I was raised as a Catholic for most of my life, and only recently shed all traces of superstition. My mother was a Christian of the very genteel Unitarian sort, though she refuses the definition of Unitarian to this day. My grandmother- who lived with me and my parents through most of my childhood- was a well-meaning but devout Southern catholic. She took her bible seriously and literally most of the time- though to be fair, she did not take it literally on matters such as the treatment of women and outright hatred for homosexuality. Despite my mother not being Catholic, I went to mass with my grandmother and father often in my childhood. To further complicate matters, although my mother taught me how to think logically and did not ever try to suppress any doubts I might have about religion or belief, my science education consisted of a laughable Christian curriculum obviously designed to indoctrinate a child with all the fallacies and strawmen of creationism. You name a creationist fallacy, it was there- from irreducible complexity to the argument from the second law of thermodynamics to supposed biblical prescience.

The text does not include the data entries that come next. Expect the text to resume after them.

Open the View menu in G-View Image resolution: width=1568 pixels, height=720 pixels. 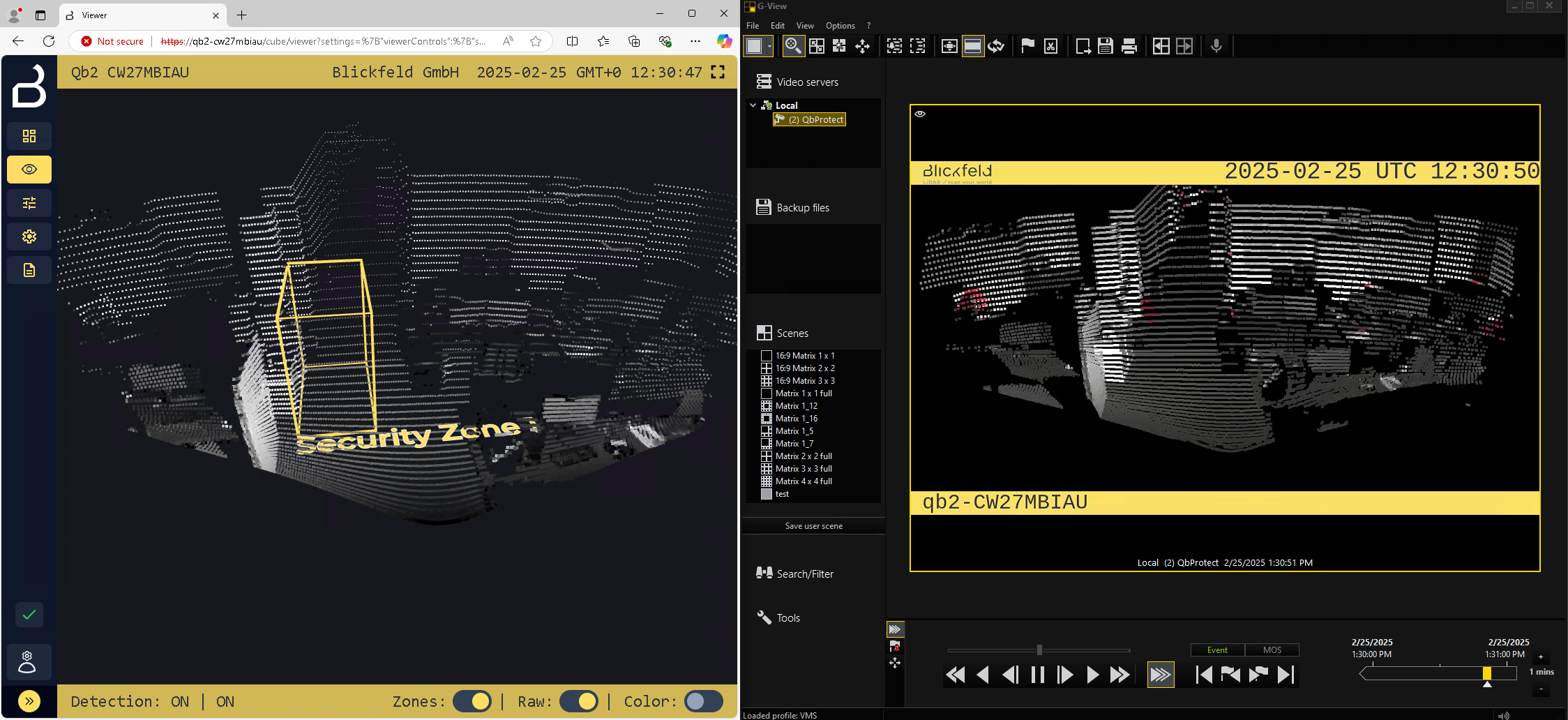805,26
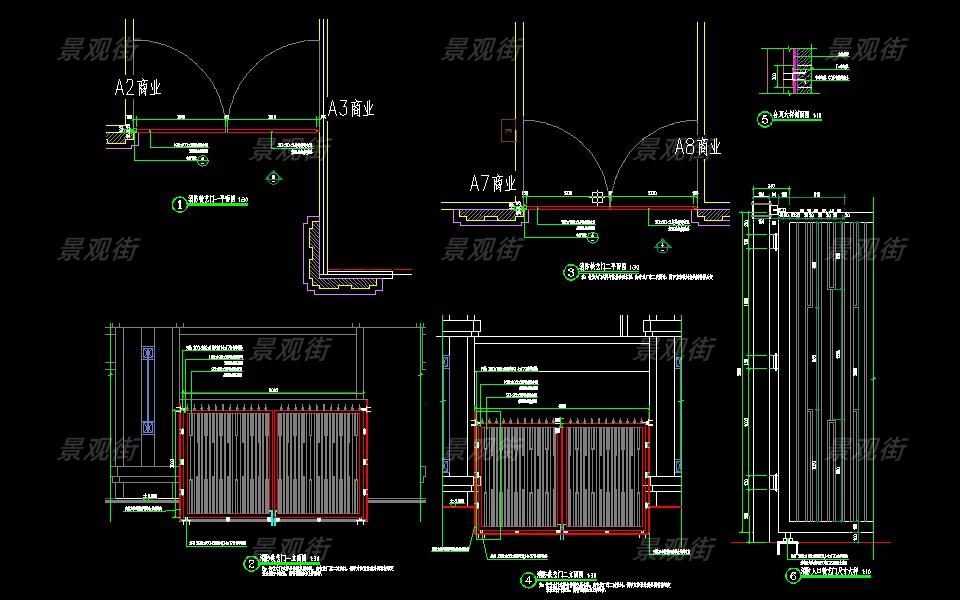
Task: Select the A3商业 room label
Action: 351,108
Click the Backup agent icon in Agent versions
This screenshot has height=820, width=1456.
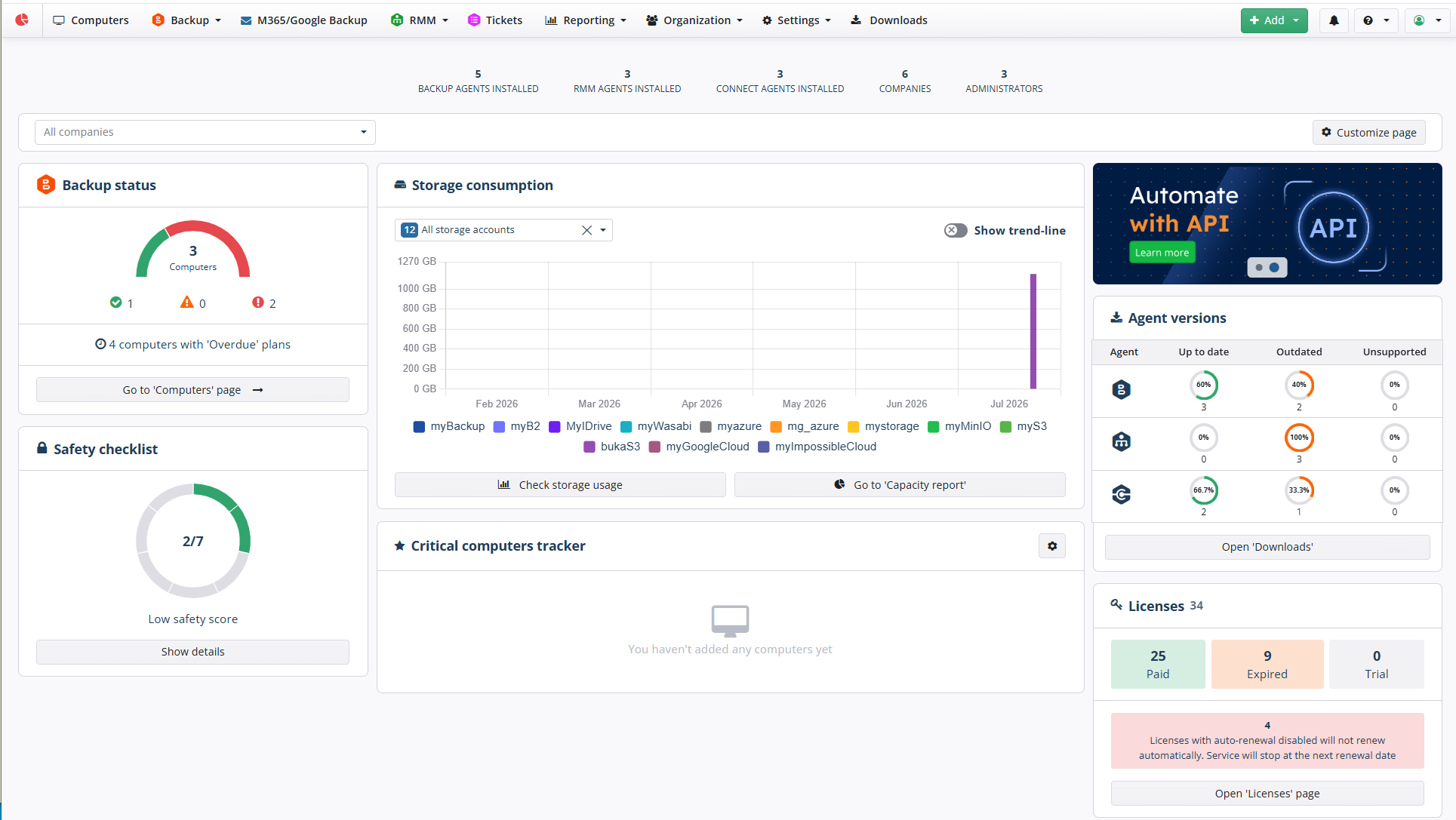(1121, 390)
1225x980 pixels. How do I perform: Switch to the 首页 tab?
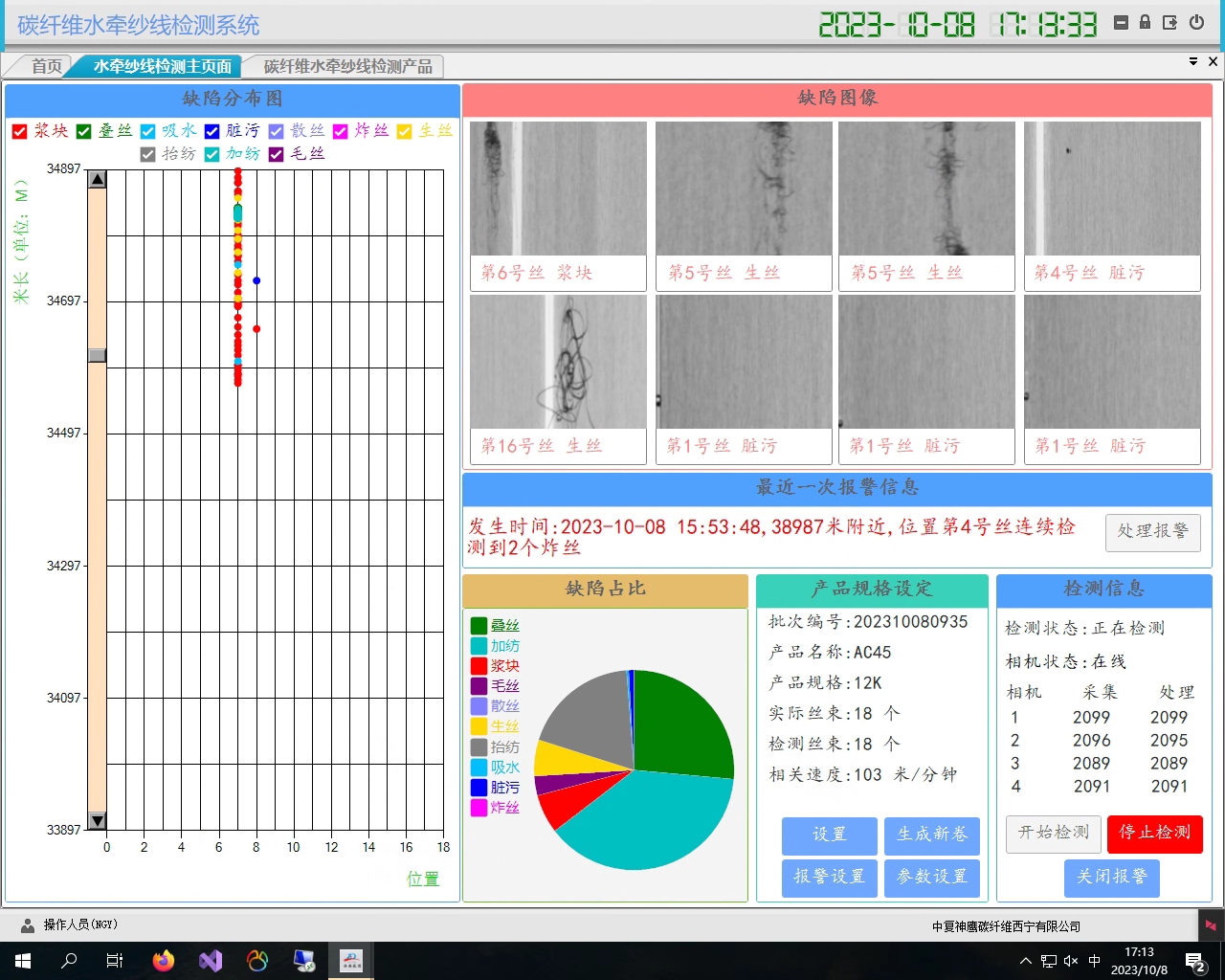point(46,66)
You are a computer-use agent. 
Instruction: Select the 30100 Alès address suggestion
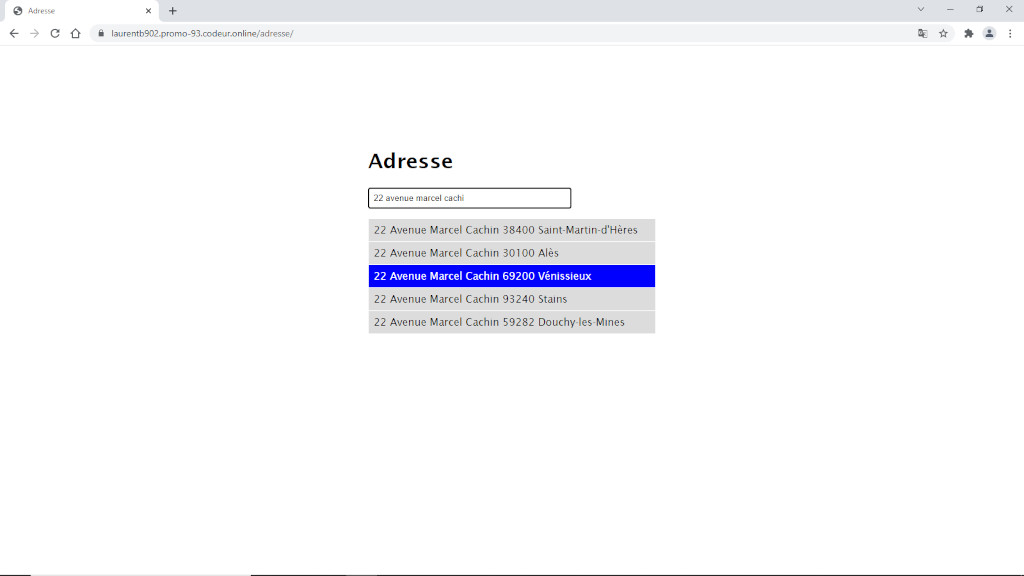click(x=511, y=252)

The first time I ever doubted my religion was when I was eight years old, though on a subconscious level it was probably earlier. I was doing homework for the aforementioned science curriculum. Without knowing anything about the theory of evolution, I noticed some holes in creationism- the biggest one was the argument from entropy. Even my foggy eight-year-old brain noticed that the sun acted as a constant source of energy for the earth- a pocket of non-entropy- and when I realized that this was true even though it contradicted my education, my “faith” became consciously thinner. I began to look skeptically at my science curriculum, and when I was twelve, I read several books on evolution- including The Selfish Gene- and found them fascinating. I also found that they contradicted the creationist notion that evolution was completely selfish on an individual level- both your writings on kin selection and many others helped me to realize the altruistic behavior shared by many social animals, including our fellow mammals.

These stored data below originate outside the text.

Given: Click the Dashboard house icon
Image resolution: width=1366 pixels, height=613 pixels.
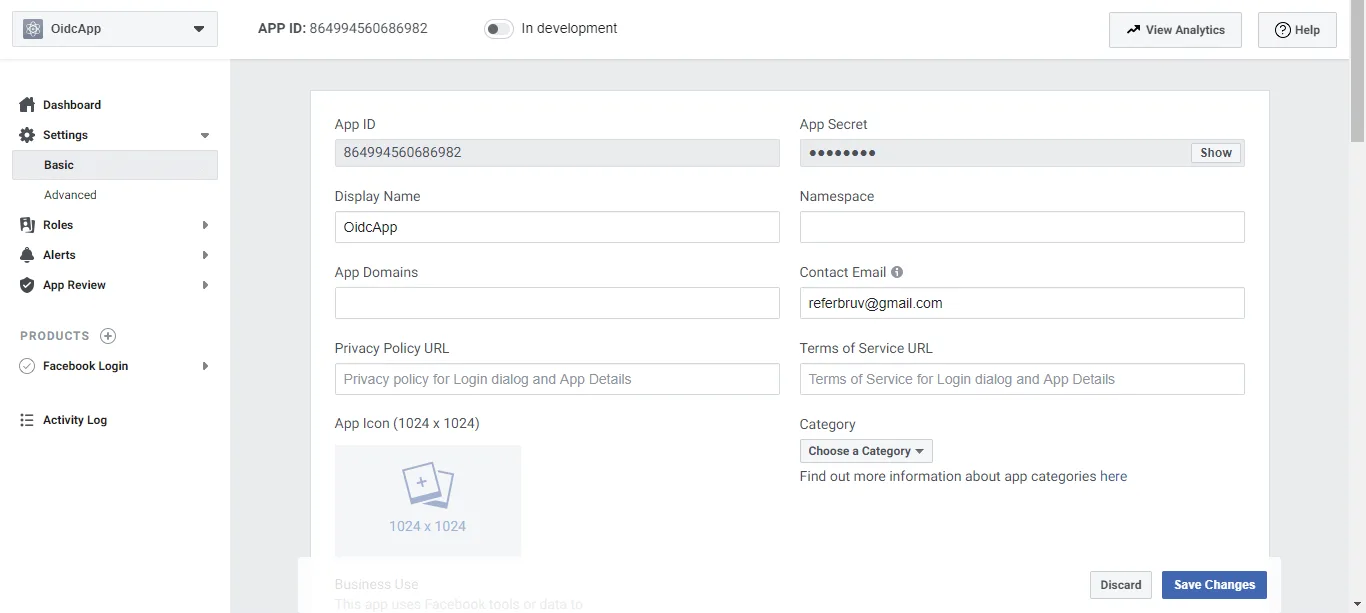Looking at the screenshot, I should [27, 105].
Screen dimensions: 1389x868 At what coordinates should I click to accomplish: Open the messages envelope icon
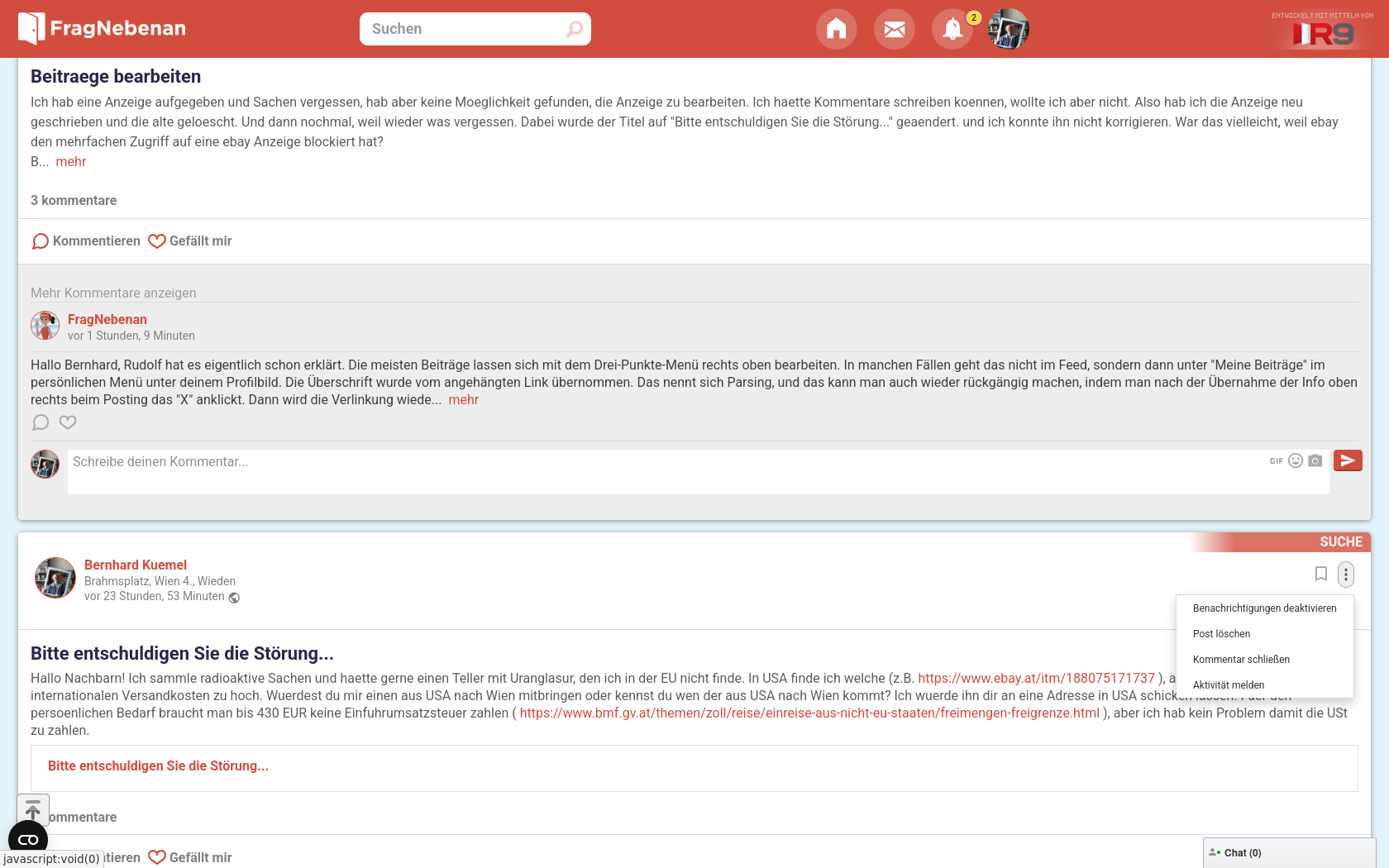click(894, 30)
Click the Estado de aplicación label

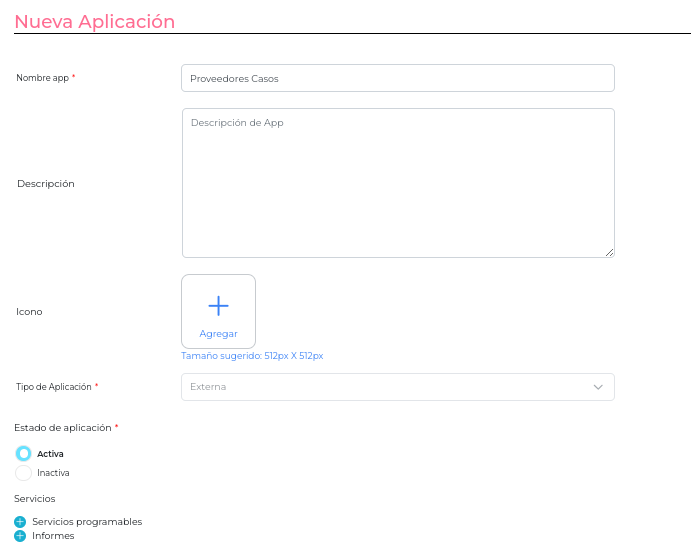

As someone who worked to help and study first coyotes and then wolves since a young age, I had always taken issue with religion’s position on non-human animals as well. Religion’s characterization of animals as violent, selfish, cruel and soulless automata (while humans were in one sense perfect, ensouled beings and in another sense evil sinners) never sat well with me, and now I had evidence against it.
I also realized I was bisexual when I was fourteen, an orientation that religion largely refuses to admit exists- the diametric opposition of “straight” and “gay” helps their idea of moral conflict, I suppose. All this time I still thought of myself as a liberal Christian, though I never really thought about the dogma of Christianity or the Bible. Even so, a vague uneasiness stayed with me, such that my sexual orientation, views on evolution, and views on animals were kept private.
Nothing changed for several years, but I later began to read and watch the work of comedian and philosopher George Carlin. Among other things, his effortless, funny, and yet irrefutable destruction not only of religion but of the idea of God itself destroyed my belief in one fell swoop. While I was now essentially an atheist, I shied away from the term because I had been led to believe through my childhood curriculum that atheists were completely barren, empty people- people who could not appreciate art, music, nature, love, life, and existence. Then I read The God Delusion, and everything changed. I realized that I had been an atheist all along, and that atheists could have a beautiful, ethical, fulfilling, meditative, and “spiritual” life while nonetheless repudiating all supernaturalism, from Abrahamic religion to new age psuedoscience to gothic cults. A purely “natural” world was even more satisfying and amazing than one with a deist God, let alone the “spooky, incompetent father figure” (in the words of Carlin) of religion.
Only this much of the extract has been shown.